_EXERCISE REQUIREMENTS_
The answer must be every line from the entries below that includes "Given".

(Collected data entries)
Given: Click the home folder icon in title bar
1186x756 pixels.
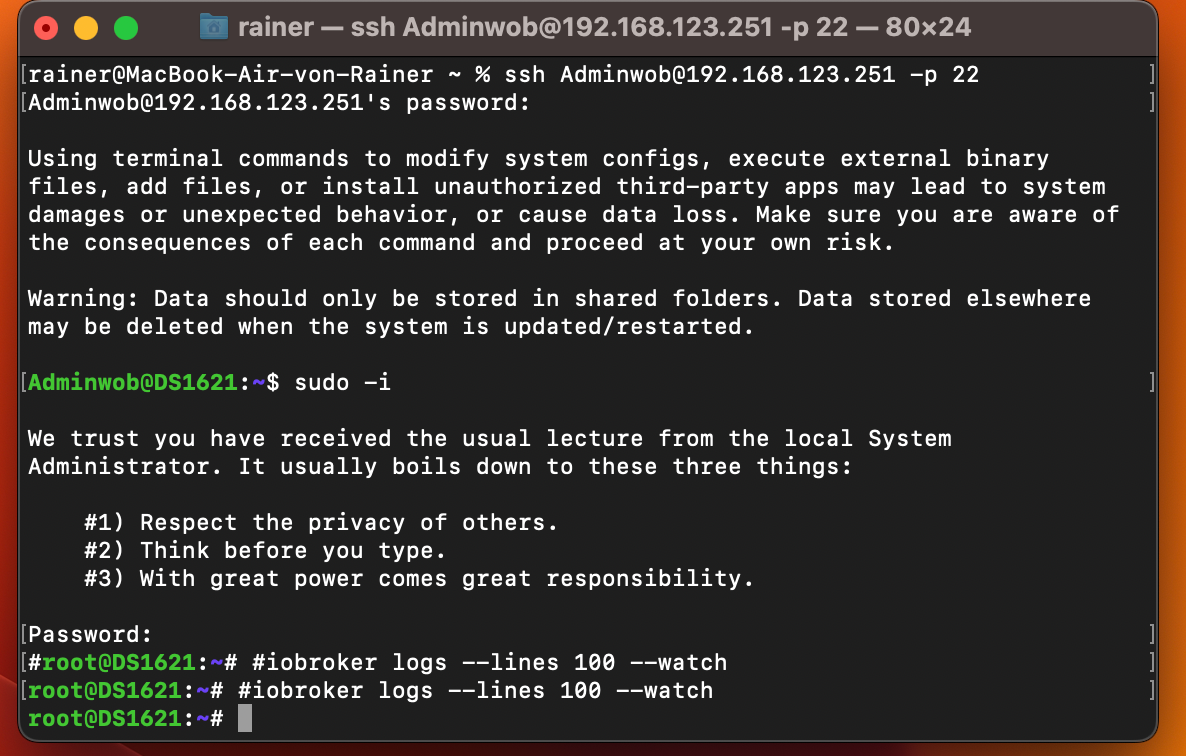Looking at the screenshot, I should pos(213,27).
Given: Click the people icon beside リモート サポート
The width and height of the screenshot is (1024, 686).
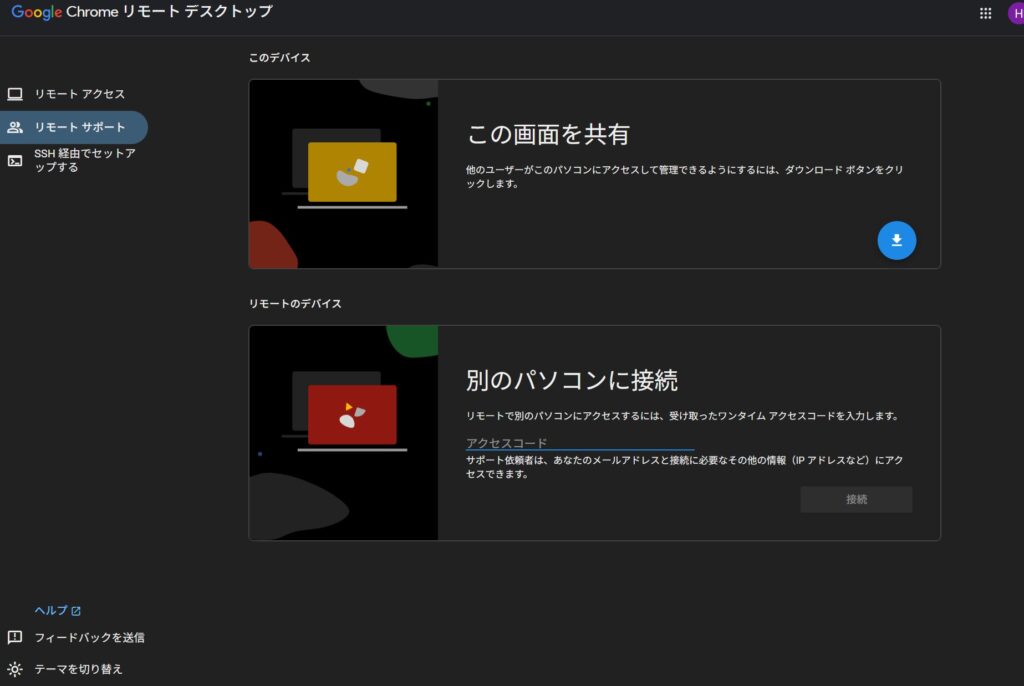Looking at the screenshot, I should click(x=15, y=127).
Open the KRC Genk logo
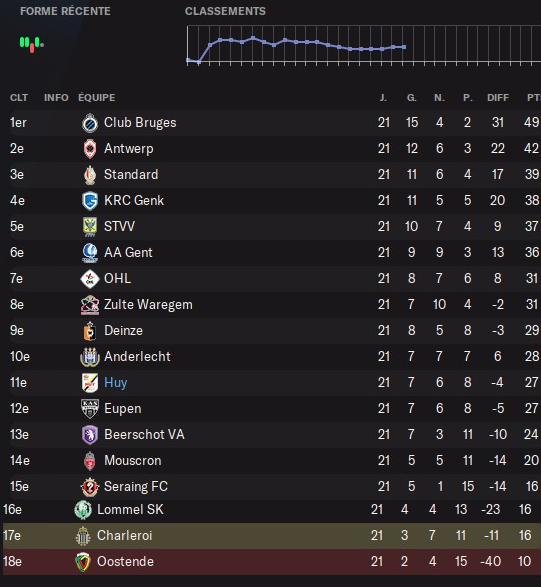541x587 pixels. [90, 201]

_EXERCISE ANSWER_
Given: Click the home folder icon in title bar
Given: Click the people icon beside リモート サポート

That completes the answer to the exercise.